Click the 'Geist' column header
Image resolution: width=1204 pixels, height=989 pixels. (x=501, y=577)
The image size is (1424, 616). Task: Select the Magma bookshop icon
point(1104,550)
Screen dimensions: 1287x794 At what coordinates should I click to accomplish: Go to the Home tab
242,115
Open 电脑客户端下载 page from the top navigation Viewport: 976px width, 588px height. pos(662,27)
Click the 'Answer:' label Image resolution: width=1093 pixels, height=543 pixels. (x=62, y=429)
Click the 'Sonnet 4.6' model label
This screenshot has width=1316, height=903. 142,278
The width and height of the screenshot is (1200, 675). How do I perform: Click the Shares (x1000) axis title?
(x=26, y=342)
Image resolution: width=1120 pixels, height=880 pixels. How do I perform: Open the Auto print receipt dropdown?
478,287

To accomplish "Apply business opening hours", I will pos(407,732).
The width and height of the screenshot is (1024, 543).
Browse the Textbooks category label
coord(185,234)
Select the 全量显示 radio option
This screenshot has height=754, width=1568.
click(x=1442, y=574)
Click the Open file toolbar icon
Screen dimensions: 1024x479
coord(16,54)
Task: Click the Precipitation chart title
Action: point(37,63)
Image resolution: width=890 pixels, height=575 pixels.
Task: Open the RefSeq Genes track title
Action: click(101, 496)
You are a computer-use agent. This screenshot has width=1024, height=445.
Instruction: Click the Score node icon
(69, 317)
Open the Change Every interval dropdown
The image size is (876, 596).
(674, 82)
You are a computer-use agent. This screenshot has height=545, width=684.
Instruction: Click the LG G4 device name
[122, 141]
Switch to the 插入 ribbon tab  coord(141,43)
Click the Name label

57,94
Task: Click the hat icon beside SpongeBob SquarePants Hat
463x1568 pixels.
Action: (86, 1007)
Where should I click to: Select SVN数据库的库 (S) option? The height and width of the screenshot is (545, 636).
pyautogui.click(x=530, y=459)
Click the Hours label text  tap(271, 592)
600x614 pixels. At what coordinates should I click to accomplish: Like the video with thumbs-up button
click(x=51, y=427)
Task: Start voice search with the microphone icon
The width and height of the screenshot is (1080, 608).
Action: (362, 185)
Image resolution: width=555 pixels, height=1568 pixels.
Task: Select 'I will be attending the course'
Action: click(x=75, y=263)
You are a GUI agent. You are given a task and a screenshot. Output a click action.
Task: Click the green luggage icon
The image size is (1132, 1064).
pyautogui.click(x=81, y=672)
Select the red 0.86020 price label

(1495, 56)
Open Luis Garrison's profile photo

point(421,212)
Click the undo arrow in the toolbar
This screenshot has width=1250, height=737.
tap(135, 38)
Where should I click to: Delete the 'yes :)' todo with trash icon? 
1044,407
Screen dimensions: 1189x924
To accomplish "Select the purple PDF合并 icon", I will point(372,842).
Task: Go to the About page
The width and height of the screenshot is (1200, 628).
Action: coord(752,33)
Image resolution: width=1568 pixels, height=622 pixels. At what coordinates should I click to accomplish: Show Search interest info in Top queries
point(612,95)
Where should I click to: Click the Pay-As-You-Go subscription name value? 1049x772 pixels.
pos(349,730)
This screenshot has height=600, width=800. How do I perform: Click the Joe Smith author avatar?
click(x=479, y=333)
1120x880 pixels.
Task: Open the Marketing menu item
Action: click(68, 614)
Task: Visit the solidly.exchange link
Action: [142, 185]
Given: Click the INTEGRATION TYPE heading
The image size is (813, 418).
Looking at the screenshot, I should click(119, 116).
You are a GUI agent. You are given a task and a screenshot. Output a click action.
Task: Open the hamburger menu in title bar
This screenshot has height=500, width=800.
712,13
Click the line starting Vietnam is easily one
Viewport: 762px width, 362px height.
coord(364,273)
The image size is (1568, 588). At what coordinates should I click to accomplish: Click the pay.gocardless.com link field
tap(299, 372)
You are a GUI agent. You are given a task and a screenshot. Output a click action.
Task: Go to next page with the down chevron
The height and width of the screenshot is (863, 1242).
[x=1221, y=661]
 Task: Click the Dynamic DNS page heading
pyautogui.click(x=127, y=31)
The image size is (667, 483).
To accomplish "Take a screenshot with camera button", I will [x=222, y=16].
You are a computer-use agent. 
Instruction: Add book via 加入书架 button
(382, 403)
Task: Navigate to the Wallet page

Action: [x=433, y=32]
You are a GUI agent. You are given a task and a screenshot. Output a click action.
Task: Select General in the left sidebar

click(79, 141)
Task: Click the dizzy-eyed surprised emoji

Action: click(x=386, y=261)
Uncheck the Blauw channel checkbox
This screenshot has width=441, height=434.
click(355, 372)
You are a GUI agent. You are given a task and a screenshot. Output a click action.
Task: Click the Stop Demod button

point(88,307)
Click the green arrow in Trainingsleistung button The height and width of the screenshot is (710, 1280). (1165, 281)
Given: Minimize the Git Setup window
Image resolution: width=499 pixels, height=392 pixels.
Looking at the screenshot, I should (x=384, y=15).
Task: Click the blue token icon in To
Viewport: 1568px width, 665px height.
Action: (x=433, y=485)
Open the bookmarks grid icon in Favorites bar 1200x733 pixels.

◇ ◇ ◇ ◇ ◇ ◇ ◇

PROBLEM DETAILS: With the first line being the one containing "The image size is (1568, 588)." and the last line the one containing "Task: Go to next page with the down chevron", transcribe exactly the lines above that fall in that range.

TASK RESULT:
The image size is (1568, 588). At what coordinates should I click to accomplish: Click the pay.gocardless.com link field
tap(299, 372)
You are a GUI agent. You are given a task and a screenshot. Output a click action.
Task: Go to next page with the down chevron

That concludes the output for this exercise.